Curtis argues that we’re living in a “static culture,” a culture too often obsessed with sampling and recycling the past. He implies that the Age of the Thinking Machine is resulting in ossification rather than renewal. As our lives become increasingly recorded, archived, and accessed, we have become cannibals driven to consume our history and terrified of transgressing its established norms.

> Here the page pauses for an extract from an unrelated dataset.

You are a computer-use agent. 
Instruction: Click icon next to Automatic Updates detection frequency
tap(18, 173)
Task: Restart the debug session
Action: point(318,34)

To some extent, the future is blocked to us; we’re stuck in stasis; we’re stuck with a version of ourselves that’s becoming increasingly narrow. No thanks to recent tools such as “recommender systems,” we’re lodged in a seemingly endless feedback loop of “If you liked that, you’ll love this.” As we might become increasingly stuck in Curtis’s idea of the “you-loop,” so the nature of what it means to be human might be compromised by job-hogging machines that will render many of us obsolete. This Edge Question points to the next chapter in human history/evolution; we’re facing the beginning of a new definition of man, a new civilization.

An optimistic approach to the question of machines that think comes from the Lebanese American poet Etel Adnan, who celebrates her ninetieth birthday this year. For her, thinking machines may think better than we do—to start with, because they won’t tire as fast as we do. They may also ask questions we’re not used to answering. Etel has said that what shook her most was of another order. Seeing a picture of a robot, a life-sized structure resembling the metal armory of a medieval knight, she immediately envisioned an old woman (or an old man) utterly alone, as so many of them are nowadays, having for sole companionship such a creature-like object, capable of doing things, of talking, and the old person falling in love with it, which made her cry.

The idea of machines that think plays a role in the work of another artist, Philippe Parreno, who works with algorithms, which for him have replaced cinema as a model of the perception of time. In the last century, Gilles Deleuze’s writings on repetition and difference in cinema emphasized that film unfolds in time and is composed of ever-differentiating planes of movements. As Parreno shows, Deleuze transposed those theories to discuss the mechanized and standardized movements of film as a means of reproducing or representing life. Parreno’s work with machines that think explores how, today, algorithms are changing our relation to movements, rhythms, and durations—or, to put it in Leibniz’s terms, the question will be, “Are machines spiritual automatons?”